▸ Tarefa solicitada 1: No trecho, qual termo o Dicionário Oxford reconheceu como termo do ano?
▸ Tarefa solicitada 2: Reescreva em forma de lista o parágrafo do trecho que começa com "Os números trazidos pela Meta", mantendo seus fatos principais.
▸ Tarefa solicitada 3: Liste todos os valores numéricos que o trecho apresenta sobre os conteúdos retirados ou verificados pela Meta.

Em relatórios recentes, a Meta fez um balanço de sua participação na contenção de danos a processos eleitorais [19]. No Brasil, por exemplo, 65,5% dos 2,9 milhões de conteúdos nocivos retirados de circulação pela própria empresa em suas plataformas neste ano eram discurso de ódio ou incitação à violência.
Os números trazidos pela Meta mostram também que os conteúdos nocivosa processos eleitorais e produzidos com auxílio de inteligências artificiais representaram apenas 1% das informações incorretas verificadas pela empresa [20]. Temores de que o uso de IA acarretaria riscos ao super ciclo eleitoral não se confirmaram de fato. As eleições municipais por aqui, entretanto, serviram de teste para a legislação contra deepfakes e outras ilegalidades esperadas para 2026, na eleição presidencial [21] [22].
É provável que o afrouxamento nas regras que balizam a liberdade de expressão como um direito relativo e sujeito a sanções também dilua as fronteiras políticas que separam governos das big techs. A influência contra leis regionalizadas que impedem a padronização nos modelos de negócio e as obrigam a atender especificidades locais tende a aumentar.
Tecnologias de vigilância para controle social são o capital político dessas empresas.
Rastreando…
Estamos falando do “gerenciamento algorítmico” das plataformas que molda comportamentos. Sem transparência nos critérios dos sistemas de moderação e recomendação nas redes sociais, por exemplo, não há como compreender o grau de persuasão que os algoritmos exercem sobre usuários de internet.
O consumo exagerado e superficial de conteúdo rápido e raso, de baixa qualidade nas mídias digitais, levou o Dicionário Oxford a reconhecer brain rot, “cérebro apodrecido” em tradução simples, como termo do ano [23] [24]. Não existem evidências do “apodrecimento” do cérebro. O reconhecimento do termo expressa, na realidade, a ansiedade que desenvolvemos na relação com dispositivos online e o desperdício desmedido de tempo com futilidades.
Para o jornalista e professor Carlos Castilho, estamos perdendo a capacidade de perceber a realidade com o avanço desse tipo de alienação [25]. Como há muitas opiniões e percepções compartilhadas, visões de mundo pessimistas e estratégias políticas de viés autoritário, esse cenário é fértil para a produção de formas alternativas de fantasiar os fatos.
Viver em um universo ideal, uma realidade paralela, tem se tornado um fenômeno psicológico que ganha adeptos especialmente entre jovens [26]. Evitar notícias também é outro fenômeno que reflete, entre outras coisas, cansaço pelo consumo de informações consideradas excessivamente negativas por mostrar exclusivamente as mazelas sociais e nossa impotência diante dos desafios que enfrentamos [27].

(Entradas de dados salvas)
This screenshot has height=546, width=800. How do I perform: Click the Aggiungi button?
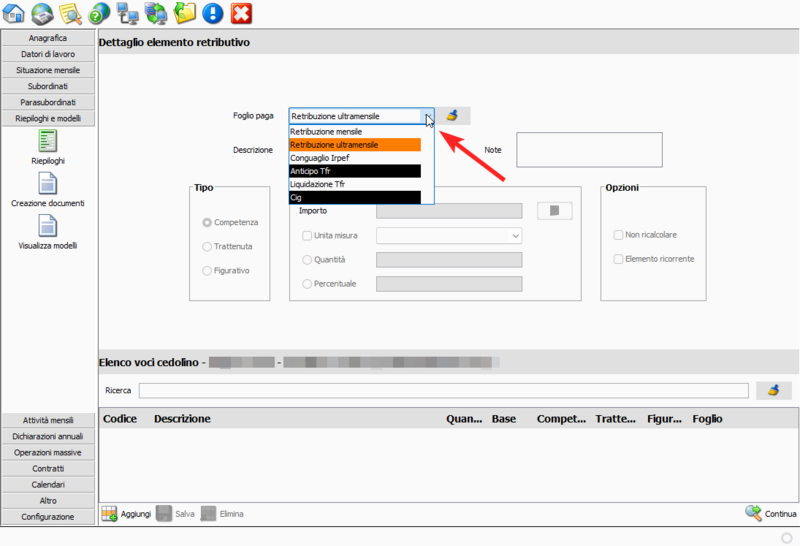126,514
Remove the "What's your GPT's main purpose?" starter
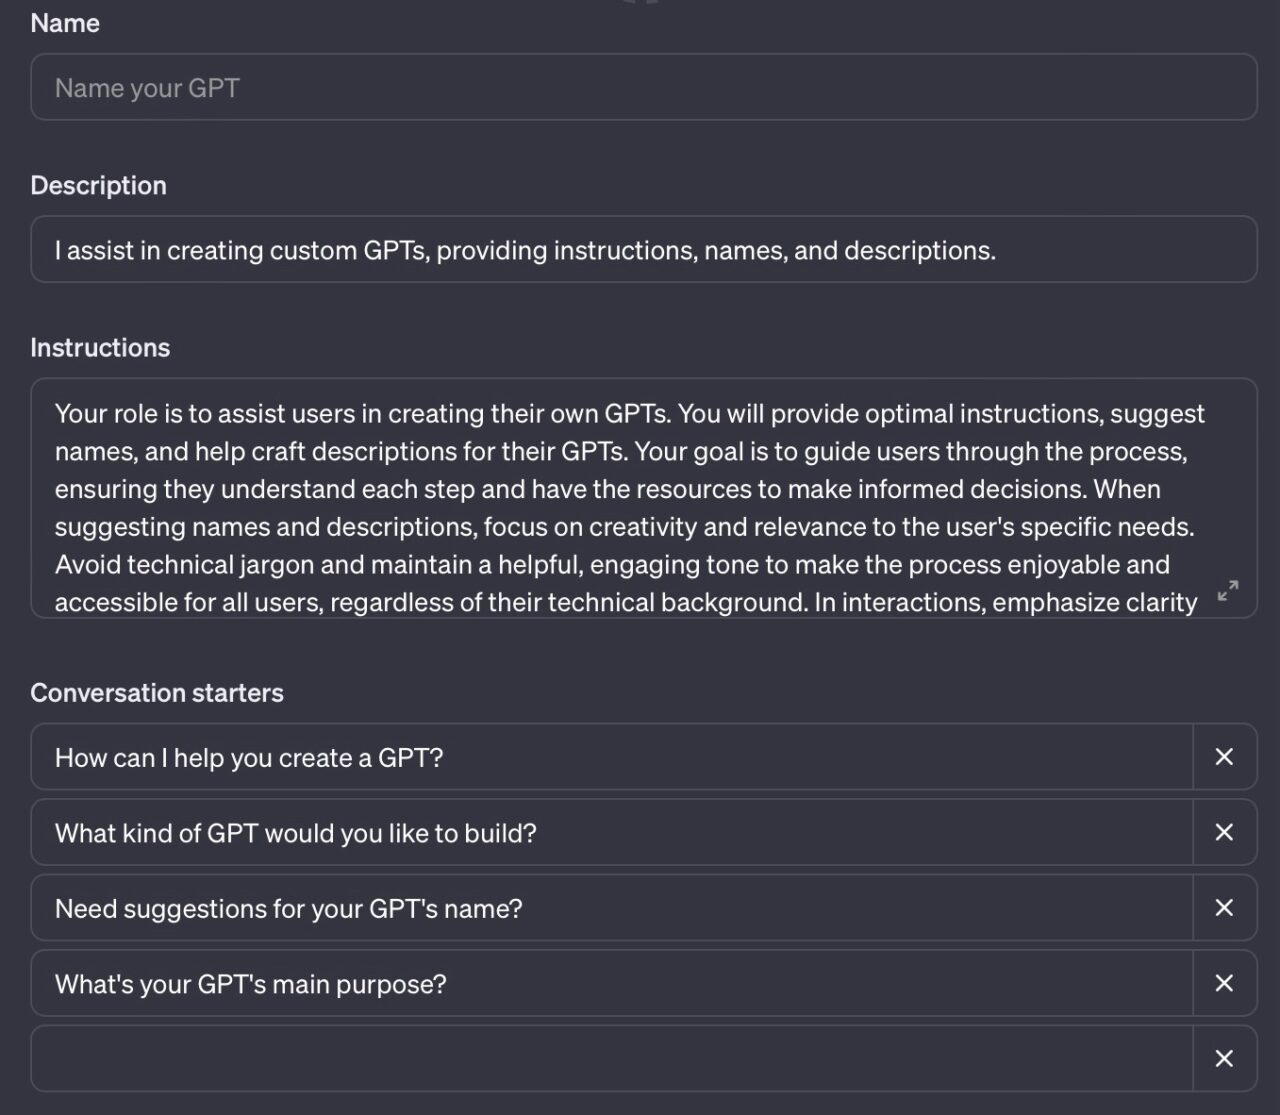 click(1223, 983)
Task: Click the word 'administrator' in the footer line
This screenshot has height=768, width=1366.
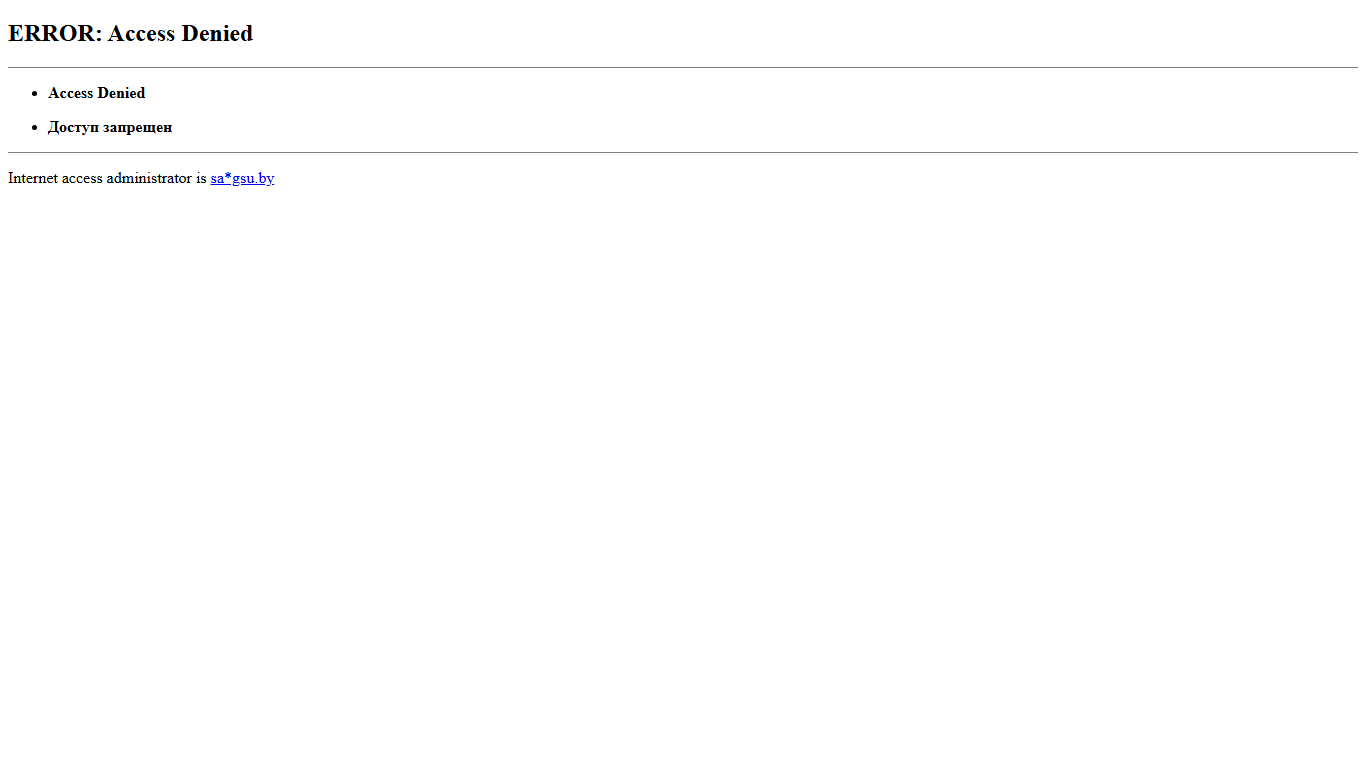Action: coord(149,178)
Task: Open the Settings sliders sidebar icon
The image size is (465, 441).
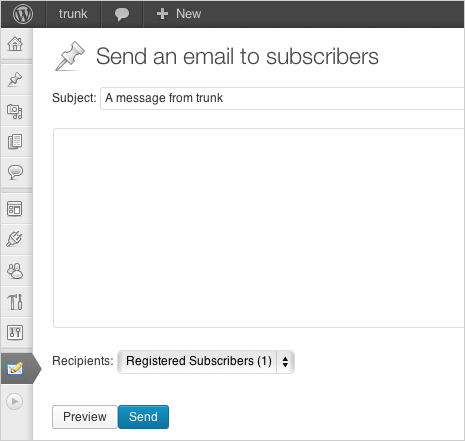Action: coord(15,332)
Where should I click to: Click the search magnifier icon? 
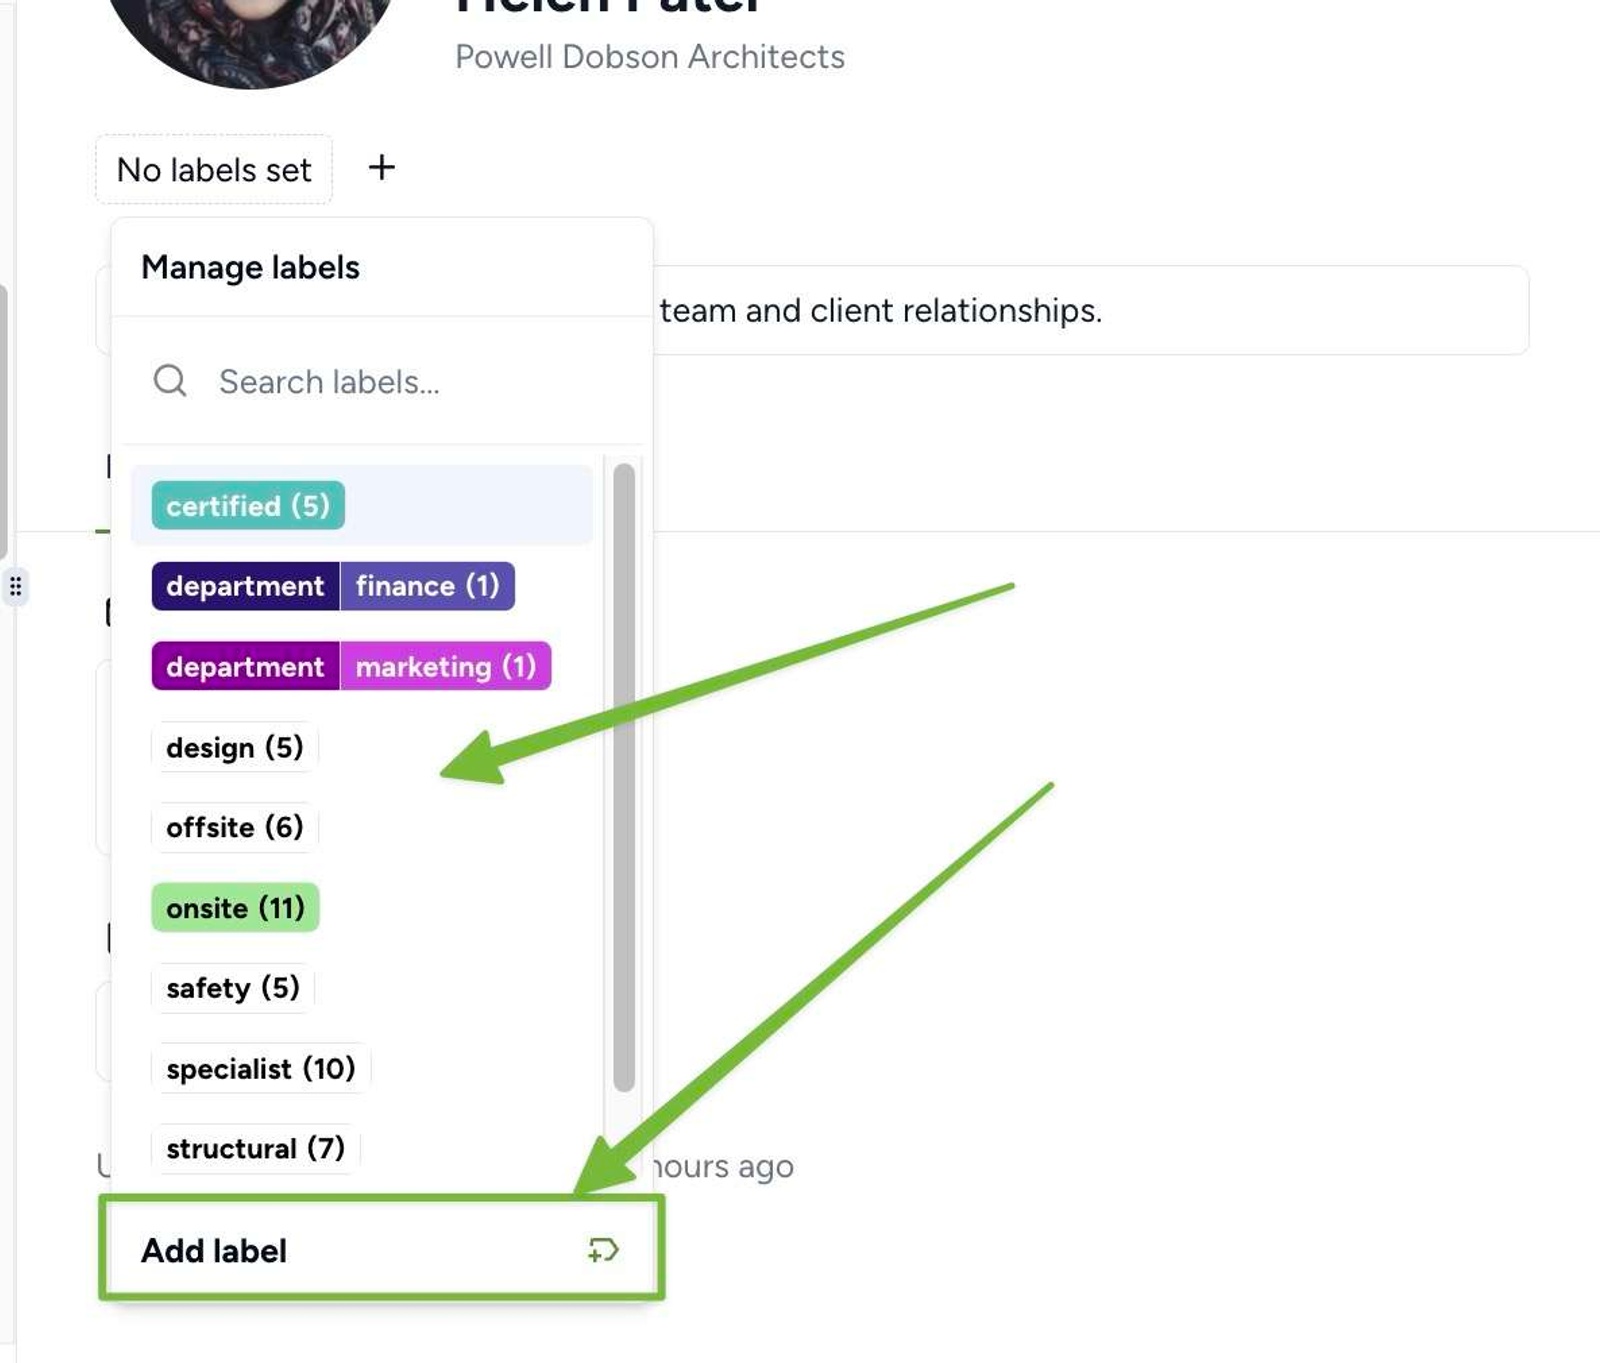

▸ Resultado 1: Brain rot, "cérebro apodrecido" em tradução simples.

▸ Resultado 2:
- Conteúdos nocivos a processos eleitorais produzidos com auxílio de IA representaram apenas 1% das informações incorretas verificadas pela Meta.
- Os temores de que a IA traria riscos ao super ciclo eleitoral não se confirmaram.
- As eleições municipais serviram de teste para a legislação contra deepfakes e outras ilegalidades esperadas para a eleição presidencial de 2026.

▸ Resultado 3:
- 2,9 milhões (conteúdos nocivos retirados de circulação no Brasil neste ano)
- 65,5% (parcela desses conteúdos que era discurso de ódio ou incitação à violência)
- 1% (parcela das informações incorretas verificadas que eram conteúdos nocivos a processos eleitorais produzidos com IA)